Des bombes à retardement sous la mer

Publié le 24 septembre 2022

Des munitions, des épaves pleines de carburants fossiles ou de cargaisons dangereuses gisent au fond de la mer. Malgré des opérations de dépollution ponctuelles, le risque environnemental est effrayant. Deux enquêtes de Basta et Enquêtes d’Actu alertent sur ces pollutions, notamment au large des côtes normandes.

À quinze kilomètres au large du cap de la Hague, un effondrement du plateau continental sous la mer a créé la Fosse des Casquets. La profondeur y atteint 160 mètres. Et c’est dans ce «trou» que se sont accumulés pendant des années des déchets toxiques: des munitions de la seconde guerre mondiale, des déchets chimiques et radioactifs. C’est dans cette zone qu’a coulé en 1993 le porte-conteneurs Sherbo et ses conteneurs d’insecticide, et en 2000 le chimiquier italien Ievoli Sun. Tous les ans, de 1949 à 1966, le Royaume-Uni et la Belgique y ont déversé leurs déchets radioactifs. Les pêcheurs de la Manche ont longtemps remonté des grenades et autres caisses de munition dans leurs filets. Souvent, ils les ont rejetés plus loin, pour ne pas ternir la réputation de leur pêche. Sea Shepherd estime que la Fosse des Casquets est «l’une des plus grandes décharges sous-marines qui existent.»

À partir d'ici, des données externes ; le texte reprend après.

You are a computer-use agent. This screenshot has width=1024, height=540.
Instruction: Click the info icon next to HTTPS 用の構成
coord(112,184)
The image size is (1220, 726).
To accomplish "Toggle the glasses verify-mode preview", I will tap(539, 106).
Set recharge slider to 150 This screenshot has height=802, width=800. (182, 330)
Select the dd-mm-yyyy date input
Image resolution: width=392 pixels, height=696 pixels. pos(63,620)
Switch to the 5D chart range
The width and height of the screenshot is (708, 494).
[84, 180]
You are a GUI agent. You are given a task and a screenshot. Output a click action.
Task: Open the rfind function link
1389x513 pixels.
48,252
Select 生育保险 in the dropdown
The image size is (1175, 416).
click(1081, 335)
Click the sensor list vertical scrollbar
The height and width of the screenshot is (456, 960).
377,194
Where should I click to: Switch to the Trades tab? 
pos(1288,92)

Carte des décharges sous-marines de munitions issues de l’Atlas de la France toxique, réalisé par l’association Robin des bois en 2016 (Ed. Arthaud).

Un «désastre environnemental»

Mais elle est loin d’être isolée. Les fonds sous-marins regorgent d’épaves de navires de guerre, cargos, pétroliers, chimiquiers, avions, bateaux de pêche, munitions, obus abandonnés. Pour chacune des deux guerres, on estime à 2 500 le nombre de bateaux envoyés par le fond. Le temps et la corrosion les ont transformés en bombes à retardement. «On arrive aujourd’hui à un stade critique où les épaves risquent de laisser échapper ce qu’elles contiennent encore», estime Charlotte Nithart, porte-parole de l’association Robin des Bois.Des substances nocives telles que le plomb, mercure, gaz et liquides toxiques, nitrates, phosphores, batteries, amiante, peinture… «Sans action de dépollution, des scientifiques prédisent undésastre environnemental», insiste Sea Shepherd.

La carte du Service hydrographique et océanique de la Marine (Shom) recense les nombreuses épaves le long du littoral français (ainsi que les roches sous-marines et les obstructions).

40 engins explosifs neutralisés chaque semaine

Après les guerres mondiales, les cargos, pétroliers et chimiquiers naufragés sont venus agrandir les décharges sous-marines. Selon Charlotte Nithart, de Robin des bois, on ne pourra certainement jamais établir un «inventaire exhaustif». Les travaux préparatoires des futurs fermes éoliennes offshore risquent de découvrir encore de nouveaux sites, comme les 2 000 munitions repérées lors de la construction de Port 2000 au Havre. Au quotidien, c’est la Marine nationale qui est chargée de surveiller les épaves. En réalité, vu la masse d’épaves, leur localisation souvent inconnue et les faibles moyens attribués à cette tâche, l’action de la Marine ne peut être qu’une réaction à des pollutions très visibles. Les plongeurs démineurs de la Marine nationale neutralisent en moyenne 2 000 engins explosifs chaque année, soit 40 par semaine. Une lutte sans fin, quand chaque tempête, chaque marée découvre de nouvelles décharges.

Lors du Grenelle de la mer de 2009, Robin des Bois avait obtenu l’engagement du gouvernement de consolider l’inventaire des décharges sous-marines, de réaliser des analyses sur la faune, la flore et les sédiments, de dépolluer et sécuriser les épaves potentiellement polluantes et dangereuses. «Tout cela est resté lettre morte, faute de directives claires des gouvernements successifs et de financements», déplore l’association. Se saisir réellement du problème nécessiterait d’agir davantage, comme la Norvège, seul pays européen qui a commencé le pompage des huiles et d’autres matières toxiques des navires se trouvant au fond de ses eaux.